Plugin would expose a
routine_run <name> [params...]tool that gateways call. - Claude Code: routines map cleanly to skills or slash commands; the
plugin could ship a
/routine <name>slash that calls the same underlying swarm-mcp primitive. - Codex: similar — routines as named lead-mode shortcuts.
The shared primitive (most likely a new routine_run MCP tool, or just a
documented composition pattern that integrations call) lives in the swarm-mcp
server. Integrations bind it to their preferred operator surface.

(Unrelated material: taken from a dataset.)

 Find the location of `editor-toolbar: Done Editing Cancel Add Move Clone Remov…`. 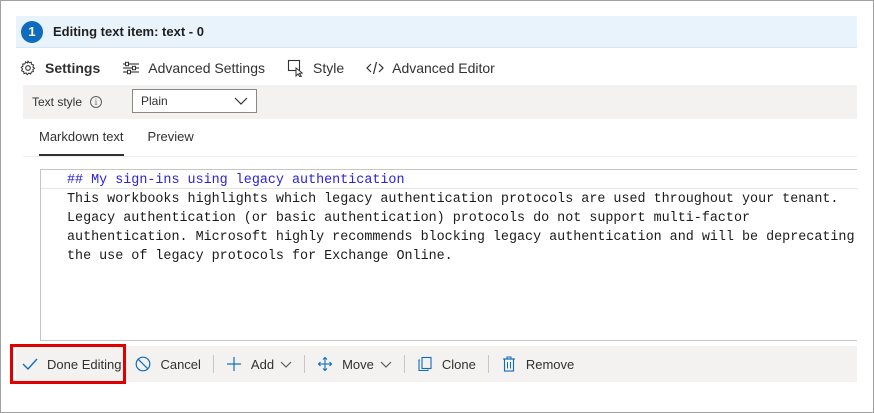

editor-toolbar: Done Editing Cancel Add Move Clone Remov… is located at coordinates (436, 364).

Relationship to other primitives
request_task_batch(design): the atomic graph-creation primitive. Routines call this.dispatch: the single-task wake-or-spawn primitive. Routines call this once per leaf (or call it internally as part ofrequest_task_batchif a future enhancement combines them).- Hermes SPEC §7.5 (link): the original framing of routine dispatch as the user-facing command layer above single-intent dispatch. This doc generalizes that framing across runtimes.
When this gets built
Not on the critical path while no operator is actually feeling the pain of
hand-composing request_task_batch + dispatch for repeated workflows. The
right trigger is one of:
- Two or more concrete recurring workflows are being hand-composed and the duplication is visible.
- A gateway operator has requested it explicitly.
- A scheduled / autonomous use case (cron-style routines) becomes a need.
Until then, the plumbing is in place; this doc is the reservation for the slot.